Perdí todas las notas que había estado tomando en nuestras semanas recorriendo Cuba después de un robo nocturno. Lo recuerdo porque fue lo que más me dolió. Me propuse entonces que, en algún momento, tenía que reconstruir nuestro viaje. Todavía no lo he hecho.
Sin embargo, llevo unos días volviendo de manera recurrente al magnetismo que me produjo La Habana. Había escuchado de todo, como ocurre, creo yo, con todas las ciudades que se escapan de la norma: que la amaban, que olía mal, que no era para tanto, que era una maravilla. No sabía qué me iba a encontrar, y lo que encontré me pareció una suerte excepcional.
La Habana me dio la impresión de ser, ante todo, presente. Hay una parte en la filosofía vital de muchos cubanos de la que deberíamos aprender los que hemos sido criados en el capitalismo, y es esa sensación de presente, de aceptación.
Tenían razón en que hay personas que en cuanto ponen un pie en la capital de Cuba se sienten decepcionados y disgustados. Supongo que son los mismos que acaban refugiándose en hoteles y restaurantes lujosos. Por mi parte, he estado revisitando las fotos de La Habana y siento una emoción extraña.
Sé que a todos puede ocurrirnos que visitamos un lugar al que sabemos que volveremos y a mí me pasó con esta ciudad enigmática y amable. Ahora mismo, parece que estoy viendo mis chanclas pisando sus suelos de asfalto irregular, mojados, llenos de carreras de niños y de gritos de vendedores ambulantes y conductores de diversa índole. En La Habana la gente combate el intenso calor de agosto en las calles, haciendo guardia en la puerta de sus casas o de sus vecinos, saliendo al patio interior del edificio (si lo tiene) y sacando sillas a las calles para sentarse y ver la vida pasar, también desde sus balcones.
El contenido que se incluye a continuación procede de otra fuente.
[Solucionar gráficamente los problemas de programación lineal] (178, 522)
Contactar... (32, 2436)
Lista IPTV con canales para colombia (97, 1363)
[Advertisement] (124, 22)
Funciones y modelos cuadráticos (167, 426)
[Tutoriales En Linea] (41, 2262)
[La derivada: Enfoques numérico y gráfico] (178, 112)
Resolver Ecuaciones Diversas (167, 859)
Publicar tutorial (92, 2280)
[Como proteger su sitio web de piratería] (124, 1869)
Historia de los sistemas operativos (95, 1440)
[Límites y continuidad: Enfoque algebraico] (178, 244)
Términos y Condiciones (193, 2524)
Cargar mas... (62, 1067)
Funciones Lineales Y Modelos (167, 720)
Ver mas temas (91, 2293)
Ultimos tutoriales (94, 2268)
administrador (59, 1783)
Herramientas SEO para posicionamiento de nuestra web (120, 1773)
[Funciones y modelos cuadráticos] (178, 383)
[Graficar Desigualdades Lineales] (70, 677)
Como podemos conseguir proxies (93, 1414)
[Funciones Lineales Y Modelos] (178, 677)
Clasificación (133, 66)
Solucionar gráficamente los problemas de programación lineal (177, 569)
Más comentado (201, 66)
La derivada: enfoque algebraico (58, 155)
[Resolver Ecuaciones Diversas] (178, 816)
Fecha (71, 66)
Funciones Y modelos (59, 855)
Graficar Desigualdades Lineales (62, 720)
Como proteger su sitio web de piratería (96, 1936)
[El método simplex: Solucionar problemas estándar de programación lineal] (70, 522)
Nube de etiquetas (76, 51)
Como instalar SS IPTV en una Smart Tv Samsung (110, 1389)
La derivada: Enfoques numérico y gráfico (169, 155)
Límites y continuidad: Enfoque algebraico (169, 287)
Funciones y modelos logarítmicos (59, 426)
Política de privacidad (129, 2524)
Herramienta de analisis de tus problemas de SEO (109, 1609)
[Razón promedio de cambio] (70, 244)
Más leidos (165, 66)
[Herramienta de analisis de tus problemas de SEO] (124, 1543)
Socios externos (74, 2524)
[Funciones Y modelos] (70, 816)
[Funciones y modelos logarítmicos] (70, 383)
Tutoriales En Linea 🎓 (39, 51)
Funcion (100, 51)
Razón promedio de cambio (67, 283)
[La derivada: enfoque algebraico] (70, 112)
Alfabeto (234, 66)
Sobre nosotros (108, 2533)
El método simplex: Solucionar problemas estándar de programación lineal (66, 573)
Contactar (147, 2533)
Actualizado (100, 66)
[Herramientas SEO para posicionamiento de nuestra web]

Creo que me volví adicta a los balcones de La Habana, siempre con movimiento, siempre con vida, siempre alguien tendiendo la ropa, alguien hablando por teléfono, alguien observando el resto de ese micromundo que es Cuba, más concretamente su capital.
Los paseos se acaban convirtiendo en una mezcla de cemento y música, pues rara es la esquina sin una radio que viene de algún lugar, la música que se escucha salir de un paladar o alguien agazapado en una escalerilla tocando la guitarra o alguna percusión improvisada. Se habla del baile pero se debería hablar, también, de cómo parece que por la sangre de sus gentes corre la música, más por genética que por contemporaneidad.
Escribir sobre La Habana desde una casa tan lejos de allí es extraño, sobre todo si miro por la ventana, porque me faltan el gris salpicado de todos los colores, las conversaciones a gritos con el vecino, la que vende guayaba justo debajo o ese calor tostado que acaba reflejándose en cada calle que gira y te invita a seguir empapándote de ese lugar mágico e indescifrable.